Я сложил телефон и отдал его Панаме.

– Какой старик? Что значит «наверх»?

– Думаю, вы сейчас поймете.

– О Боже! – воскликнул Ленни.

Он показывал вверх дальше по вестибюлю, на лифт, который уже ехал вниз, чтобы доставить меня наверх. Пустой, если не считать Гомер в тележке.

ГЛАВА СОРОК ВТОРАЯ

Первые тысяча двести произведений искусства, подлежащие уничтожению, или удалению, включали только четырнадцать авторов, все еще читаемых, одиннадцать художников, чьи работы выставлялись в различных галереях и музеях, и двадцать одного музыканта, о которых хоть кто-нибудь да слышал (хотя сейчас, конечно, никого из них не помнят). Страхи общественности рассеялись. Все (или почти все) вздохнули с облегчением: удаление начиналось с сорняков на окраине сада искусств, не с плодов и деревьев. Что, естественно, не соответствовало истине; предполагалось обрезать сами ветви, но подрезание надлежало производить в течение очень длинного промежутка времени, чтобы оно прошло незаметно (по крайней мере вначале). Никто никогда не предполагал, что настоящее количество удаленных произведений станет критическим, гораздо более важным казалось понимание, что власти обращались к грандиозным резервам искусства как на глобальном, так и на локальном уровнях. Опцию Удаления разработали для того, чтобы открыть отдушину, освободить таланты и энергию сотен тысяч художников? музыкантов, поэтов и писателей. Правительство США интересовалось как качеством, так и количеством творений, которые затем стали главной частью валового национального продукта, или ВНП.
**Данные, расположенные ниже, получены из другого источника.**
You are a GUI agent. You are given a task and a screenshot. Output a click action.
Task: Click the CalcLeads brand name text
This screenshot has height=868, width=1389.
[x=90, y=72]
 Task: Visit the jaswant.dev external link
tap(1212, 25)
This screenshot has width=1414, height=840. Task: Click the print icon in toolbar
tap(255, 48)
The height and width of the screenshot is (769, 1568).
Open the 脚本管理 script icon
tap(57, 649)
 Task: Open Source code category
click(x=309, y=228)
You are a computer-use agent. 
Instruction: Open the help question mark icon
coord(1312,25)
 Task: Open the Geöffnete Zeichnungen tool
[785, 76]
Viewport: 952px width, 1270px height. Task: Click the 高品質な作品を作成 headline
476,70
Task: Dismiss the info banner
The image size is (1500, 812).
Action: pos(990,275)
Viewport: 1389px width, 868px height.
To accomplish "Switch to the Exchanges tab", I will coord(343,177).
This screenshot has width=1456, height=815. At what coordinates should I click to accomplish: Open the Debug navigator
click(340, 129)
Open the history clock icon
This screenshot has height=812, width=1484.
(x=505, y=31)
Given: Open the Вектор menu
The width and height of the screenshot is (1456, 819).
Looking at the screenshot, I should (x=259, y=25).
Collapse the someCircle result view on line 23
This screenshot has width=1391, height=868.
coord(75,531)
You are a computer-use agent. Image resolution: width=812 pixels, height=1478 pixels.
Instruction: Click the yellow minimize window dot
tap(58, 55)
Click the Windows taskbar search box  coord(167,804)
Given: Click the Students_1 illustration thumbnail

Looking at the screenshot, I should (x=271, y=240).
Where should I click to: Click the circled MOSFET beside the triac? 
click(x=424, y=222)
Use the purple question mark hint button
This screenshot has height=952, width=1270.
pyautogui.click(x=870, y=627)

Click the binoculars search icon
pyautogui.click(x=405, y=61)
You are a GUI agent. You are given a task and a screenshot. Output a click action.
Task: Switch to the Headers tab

Систему налаживали в течение следующих двух лет, увеличивали количество удалений на сотню в месяц, составляли список, который удаляли через год. Существовало противоречие в сохранении имен удаленных деятелей искусства в базах данных, доступных обществу, но данное положение изменять не позволялось, так как частные копии книг, видео, компакт-дисков и так далее находились на чердаках и в чуланах, тогда как сами оригиналы стали цифровыми. Служащие Отдела удаления (называемые в народе старьевщиками) понадобились для сбора удаленных копий, дабы те не закончили свой век в частных коллекциях и на блошиных рынках, которые росли на междуштатных границах, чтобы избежать налогов на продажу, появившихся в ответ на отмену налогов на собственность и доход. Появление большого числа старьевщиков означало необходимость открытия Академии для их обучения. А Принуждение означало необходимость новых денежных вливаний в систему законодательства и коррекции.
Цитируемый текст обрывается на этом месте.